- Input data
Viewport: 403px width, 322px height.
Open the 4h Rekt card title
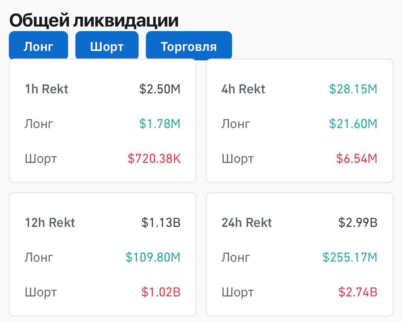[243, 89]
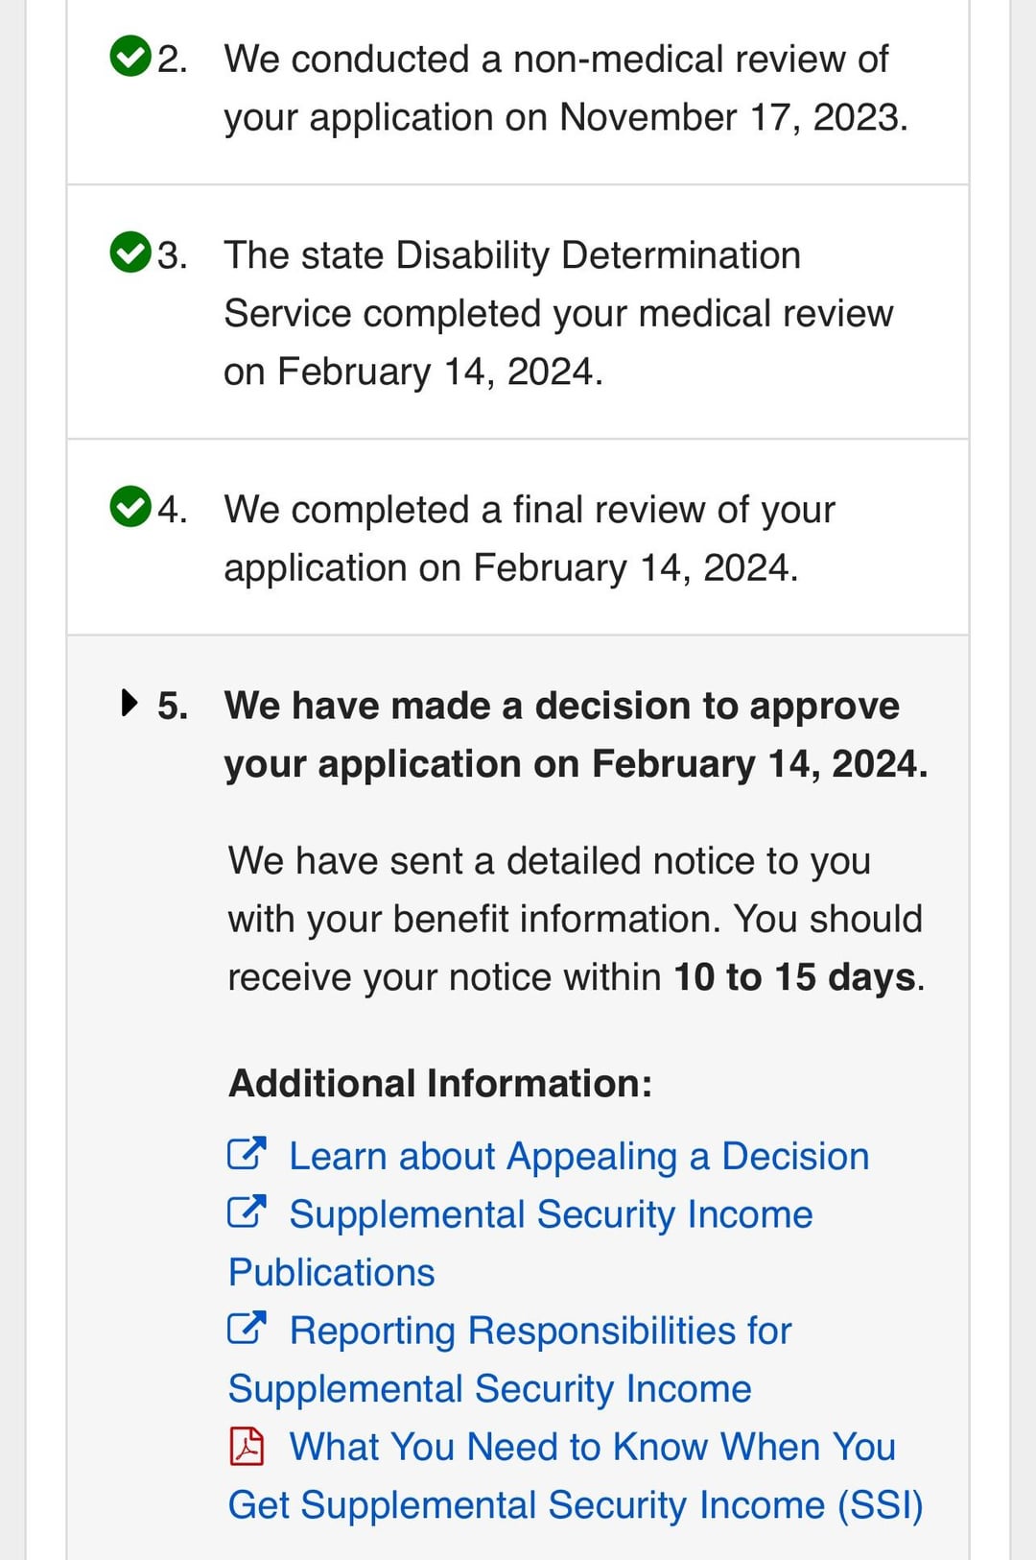Select the Disability Determination Service step text
This screenshot has height=1560, width=1036.
click(558, 313)
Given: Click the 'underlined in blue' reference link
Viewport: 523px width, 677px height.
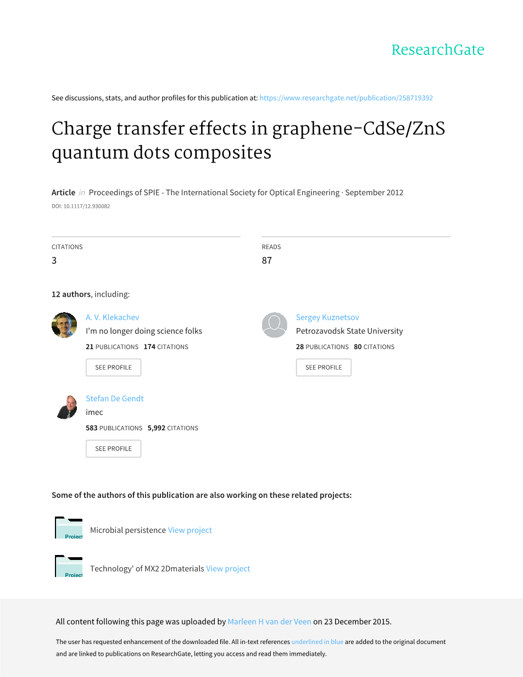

- Exercise prompt
Check the records above and copy each line that has the string "Viewport".

- Written reply
Viewport: 403px width, 322px height.
Viewport: 523px width, 677px height.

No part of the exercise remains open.